===== Extracted text =====
DBSCAN

DBSCAN (Density-Based Spatial Clustering of Applications with Noise) defines clusters as dense regions of points separated by sparse regions. It requires no \(K\) upfront, detects outliers automatically as noise points, and finds clusters of arbitrary shape. Its two parameters, \(\varepsilon\) and minPts, define what counts as “dense”.

Core concepts: density and reachability

\(\varepsilon\)-neighborhood of a point \(p\): the set of all points within distance \(\varepsilon\) from \(p\):

\[N_\varepsilon(p) = \{q \in D : d(p,q) \leq \varepsilon\}\]

Point types (relative to parameters \(\varepsilon\) and minPts):

  • Core point: \(|N_\varepsilon(p)| \geq \text{minPts}\). Has enough neighbors to define a dense region.
  • Border point: \(|N_\varepsilon(p)| < \text{minPts}\) but \(p \in N_\varepsilon(q)\) for some core point \(q\). On the edge of a cluster.
  • Noise point (outlier): neither core nor border. Isolated from any dense region.

Density-reachability: point \(q\) is density-reachable from core point \(p\) if there is a chain of core points \(p = p_1, p_2, \ldots, p_k = q\) where each \(p_{i+1} \in N_\varepsilon(p_i)\).
===== Stored rows =====
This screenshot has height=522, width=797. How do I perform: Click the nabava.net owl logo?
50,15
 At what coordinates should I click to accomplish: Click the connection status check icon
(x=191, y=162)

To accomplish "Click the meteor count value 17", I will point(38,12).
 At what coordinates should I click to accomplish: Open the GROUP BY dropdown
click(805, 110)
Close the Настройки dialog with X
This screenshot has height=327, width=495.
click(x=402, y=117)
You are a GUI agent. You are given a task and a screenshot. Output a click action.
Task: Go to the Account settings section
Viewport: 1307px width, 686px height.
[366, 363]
=====
===== Stored rows =====
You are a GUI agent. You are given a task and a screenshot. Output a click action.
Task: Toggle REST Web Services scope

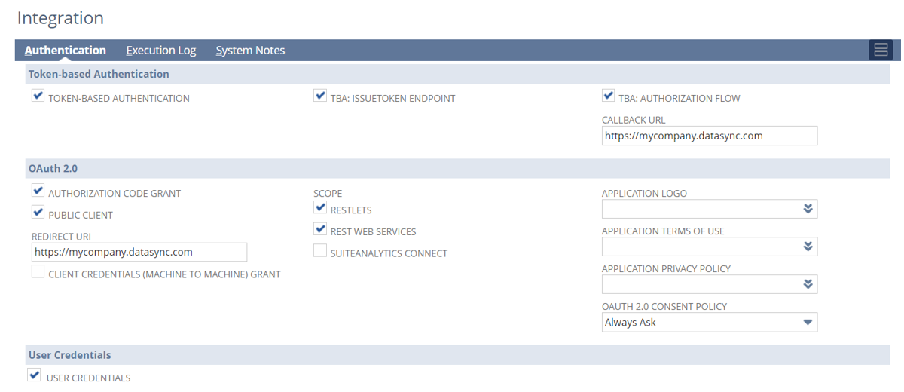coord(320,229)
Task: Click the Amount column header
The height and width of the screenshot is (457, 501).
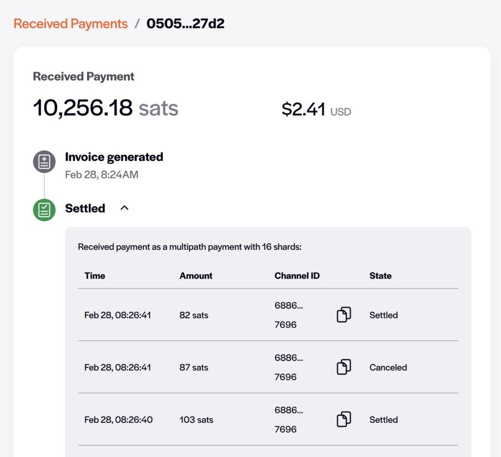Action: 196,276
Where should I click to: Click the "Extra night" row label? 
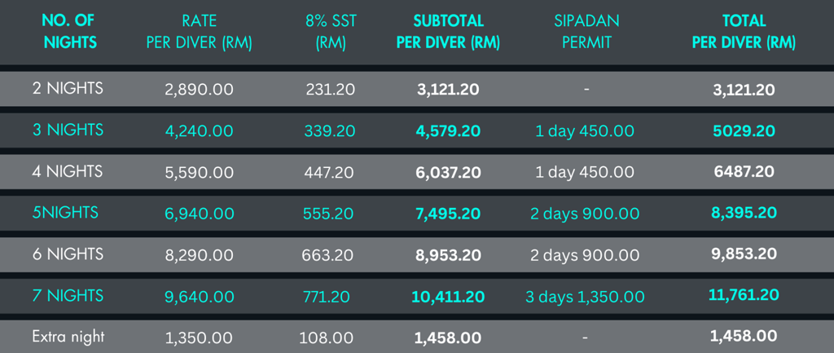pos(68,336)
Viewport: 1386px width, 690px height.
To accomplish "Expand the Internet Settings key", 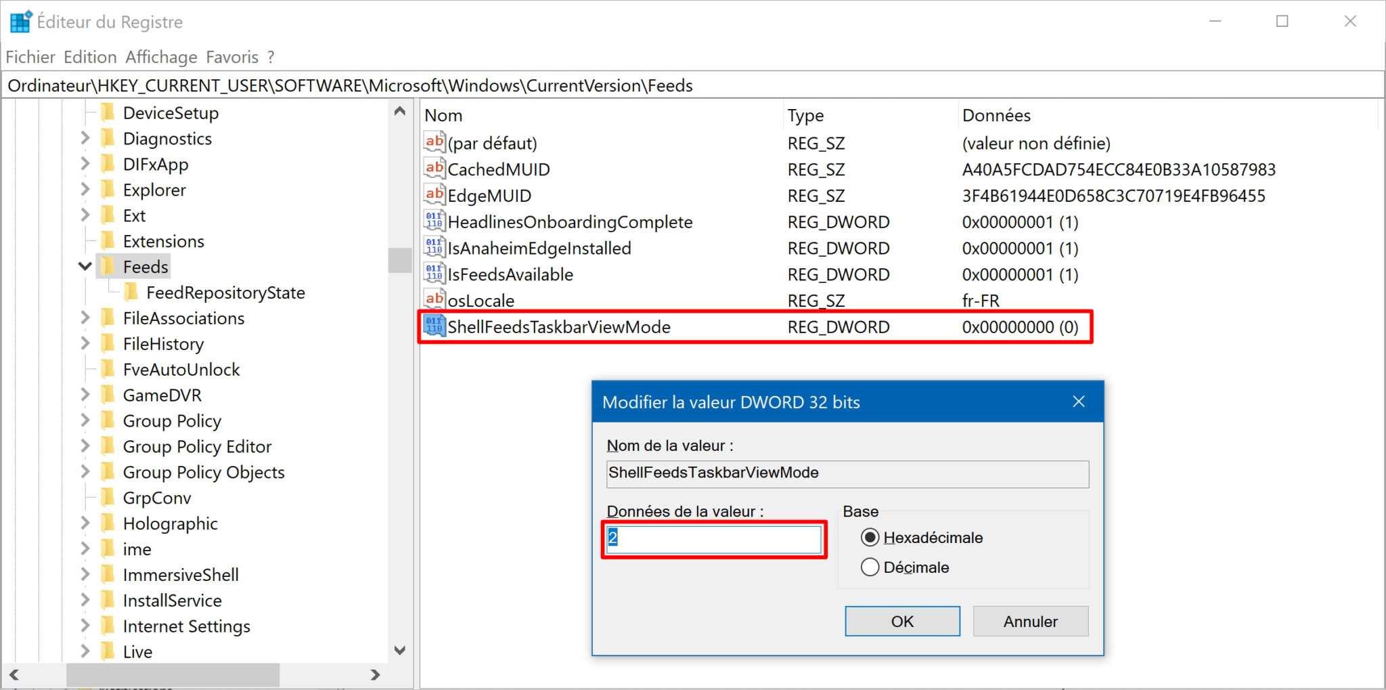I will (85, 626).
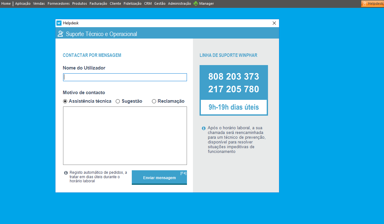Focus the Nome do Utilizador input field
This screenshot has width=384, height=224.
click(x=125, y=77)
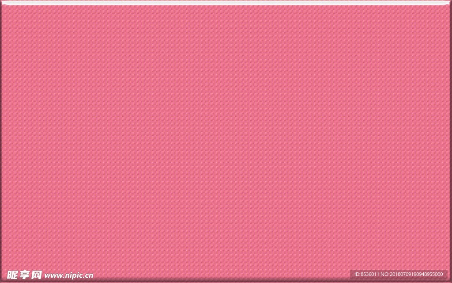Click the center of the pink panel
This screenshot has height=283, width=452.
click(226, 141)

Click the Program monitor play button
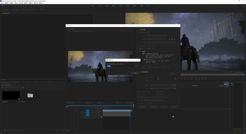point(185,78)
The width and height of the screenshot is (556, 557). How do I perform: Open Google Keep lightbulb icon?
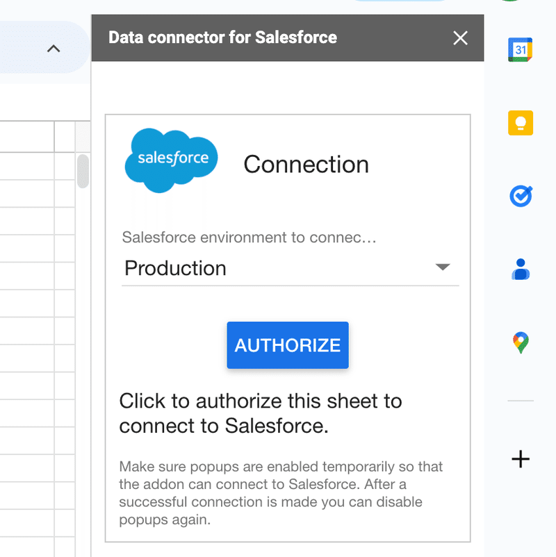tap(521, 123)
=====
===== Stored rows =====
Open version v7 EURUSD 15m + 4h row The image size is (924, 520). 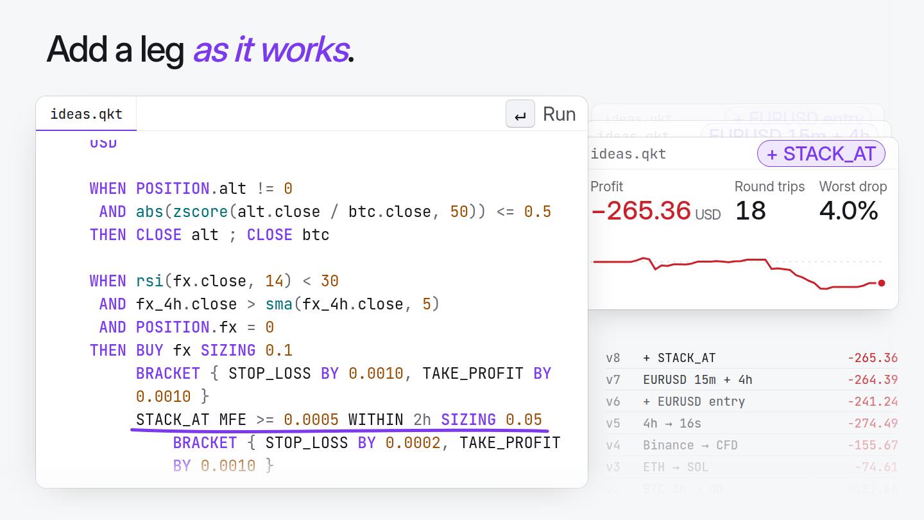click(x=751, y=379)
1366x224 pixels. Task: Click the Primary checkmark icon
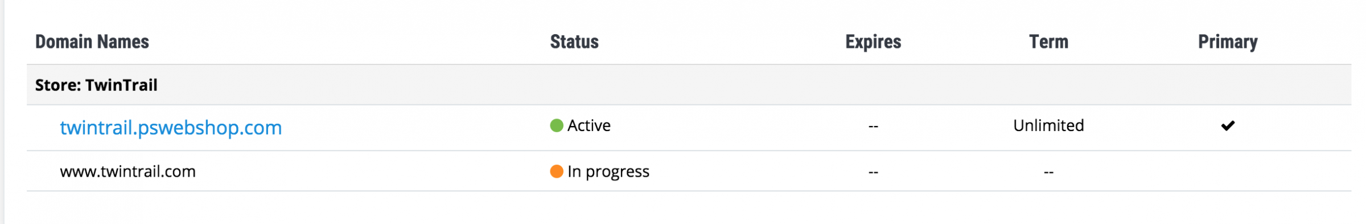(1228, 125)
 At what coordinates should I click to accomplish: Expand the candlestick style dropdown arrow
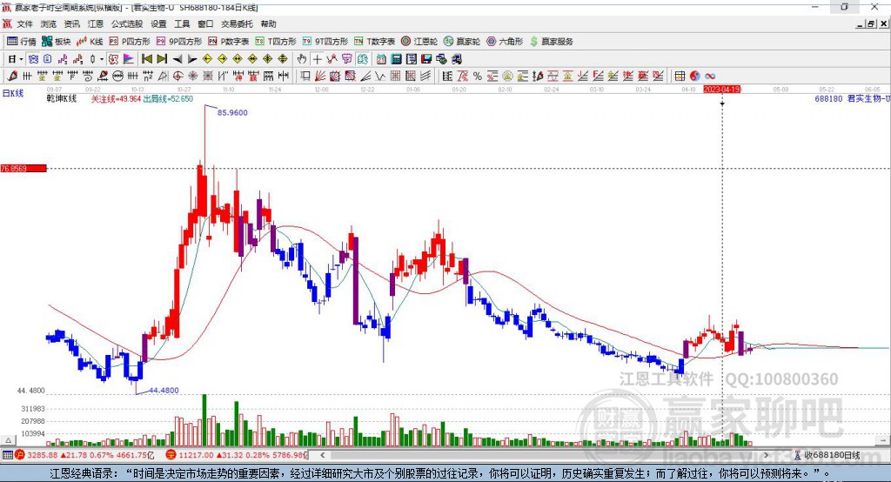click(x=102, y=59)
=====
> Task list
[1] Decide whether each of the following statements agrees with the DBSCAN text above. For each, answer yes or no and quote the deciding words of the text. (a) DBSCAN identifies outliers on its own by treating them as noise points. (b) A noise point is a point that is neither a core point nor a border point. (c) DBSCAN can find only clusters of a regular, convex shape.
[2] Resume the DBSCAN text after its final sentence, the definition of density-reachability, and extend it in the same formal register.

> Responses per task
[1]
(a) Yes: "detects outliers automatically as noise points".
(b) Yes: "neither core nor border".
(c) No: "finds clusters of arbitrary shape".

[2]
A cluster is a maximal set of density-connected points: every point in the cluster is density-reachable from every core point in the cluster.

Illustration of DBSCAN point types showing core points border points and noise points with epsilon neighborhoods

The dashed circles show the \(\varepsilon\)-neighborhood of two core points. Blue core points have at least minPts neighbors within \(\varepsilon\); orange border points are within \(\varepsilon\) of a core but do not meet minPts themselves; the red X is noise.

The algorithm

For each unvisited point p:
  Mark p as visited
  If |N_eps(p)| < minPts:
    Label p as Noise
  Else:
    Create a new cluster C
    Add p to C
    Add all points in N_eps(p) to a seed set S
    For each point q in S:
      If q is unvisited:
        Mark q as visited
        If |N_eps(q)| >= minPts:
          Add N_eps(q) to S
      If q is not yet in a cluster:
        Add q to C

With a spatial index (kd-tree or ball tree), the complexity is \(O(n \log n)\). Without one (brute force): \(O(n^2)\). The algorithm is deterministic given \(\varepsilon\) and minPts: no random initialization.

DBSCAN vs K-means on non-spherical data

Three panels showing the true cluster structure, K-means assignment and DBSCAN assignment on two-moon shaped data

K-means forces a Voronoi partition: it draws a straight boundary between the two moons and misclassifies half of each. DBSCAN follows the density of each moon and correctly recovers both curved clusters.

Choosing \(\varepsilon\) and minPts

minPts

A common rule of thumb: minPts \(\geq\) dimensionality + 1, typically set to 4 or 5 for 2D data, and increasing with dimensionality. Higher minPts makes the algorithm more robust to noise but may miss small clusters.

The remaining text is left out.